▸ Directions for this task
Rewrite all of the records below, swapping "Where should I click to" for "Where do I need to click to" and keeping everything else the same. Omit the pictures from your answer.

═════ Items

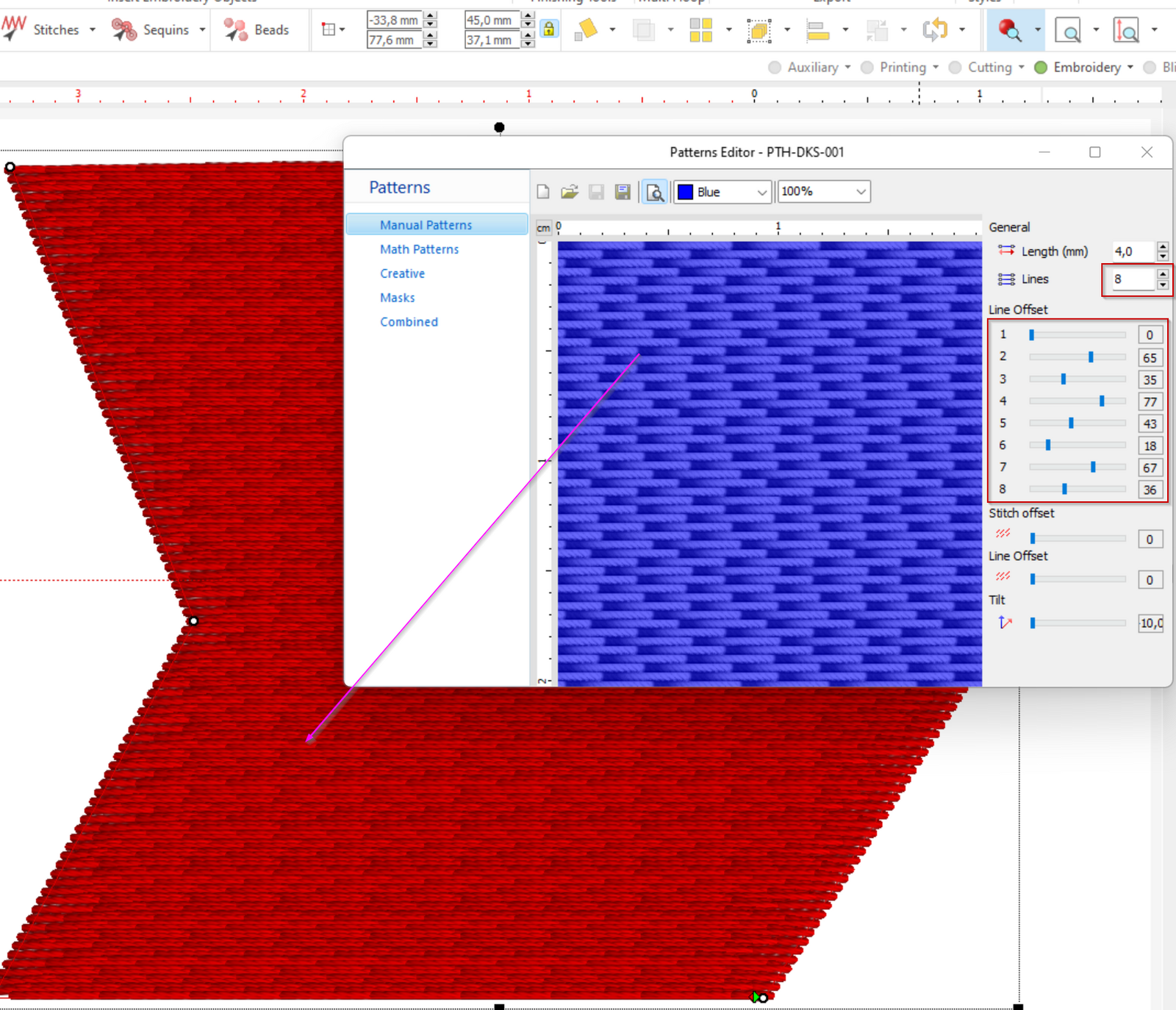Viewport: 1176px width, 1010px height.
Task: Select the Masks category
Action: point(398,297)
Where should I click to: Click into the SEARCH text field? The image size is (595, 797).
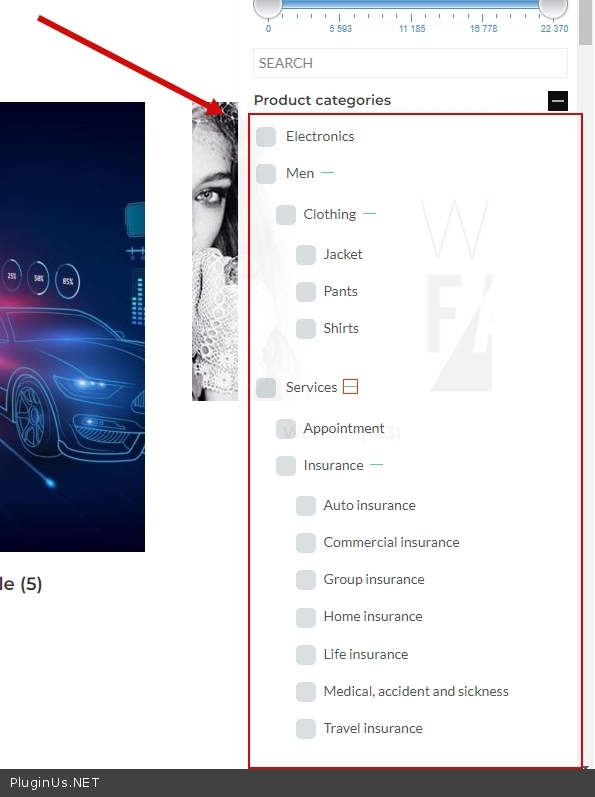410,63
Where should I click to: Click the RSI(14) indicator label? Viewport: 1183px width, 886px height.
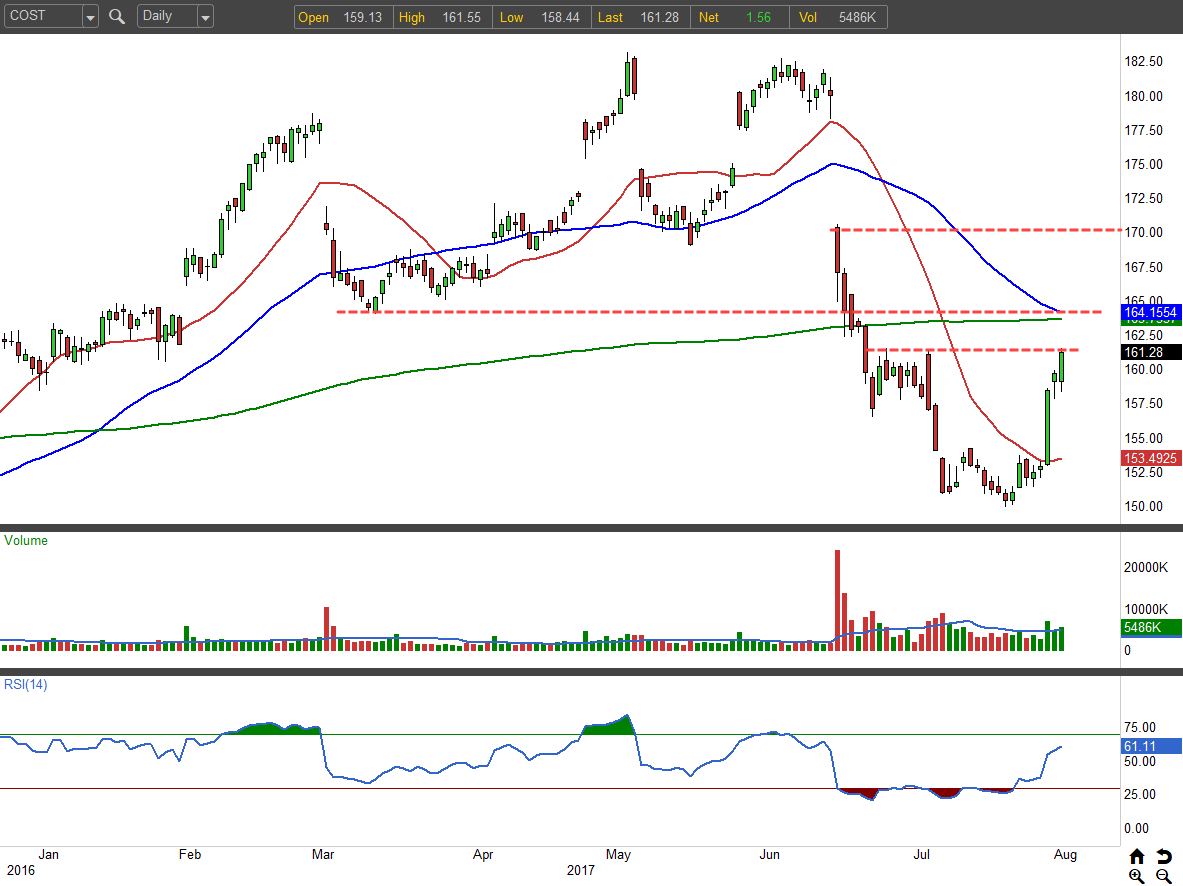(x=26, y=685)
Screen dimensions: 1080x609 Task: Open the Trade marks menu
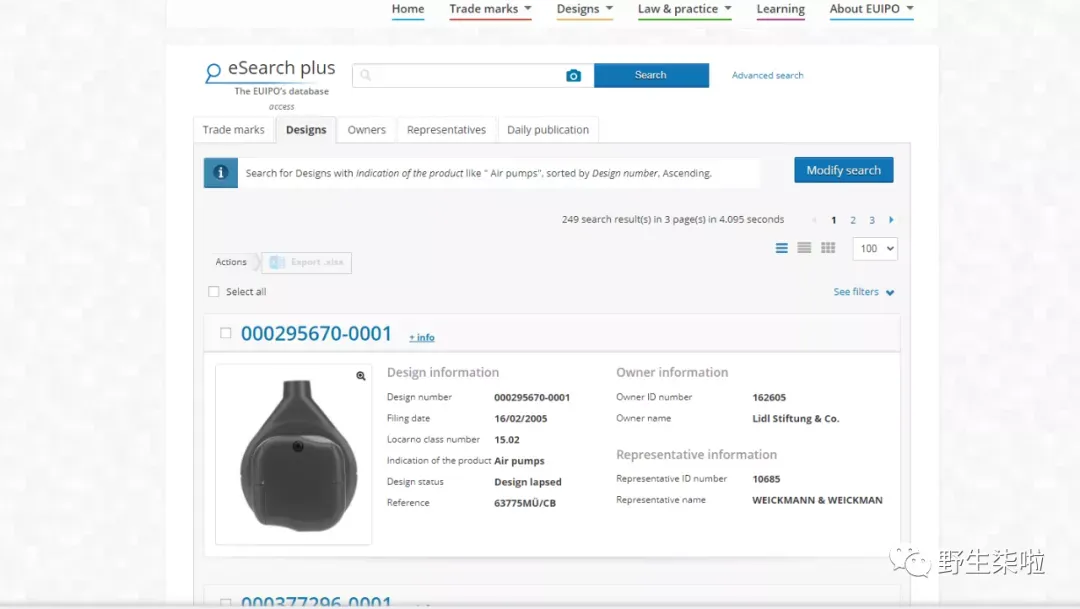[x=490, y=9]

══════════

▸ Answer to the task
Viewport: 1176px width, 1010px height.
Task: Select the Masks category
Action: point(398,297)
Where do I need to click to: Click into the SEARCH text field? The image size is (595, 797).
410,63
Where do I need to click to: Click the RSI(14) indicator label? Viewport: 1183px width, 886px height.
(x=26, y=685)
Screen dimensions: 1080x609 Task: Open the Trade marks menu
[x=490, y=9]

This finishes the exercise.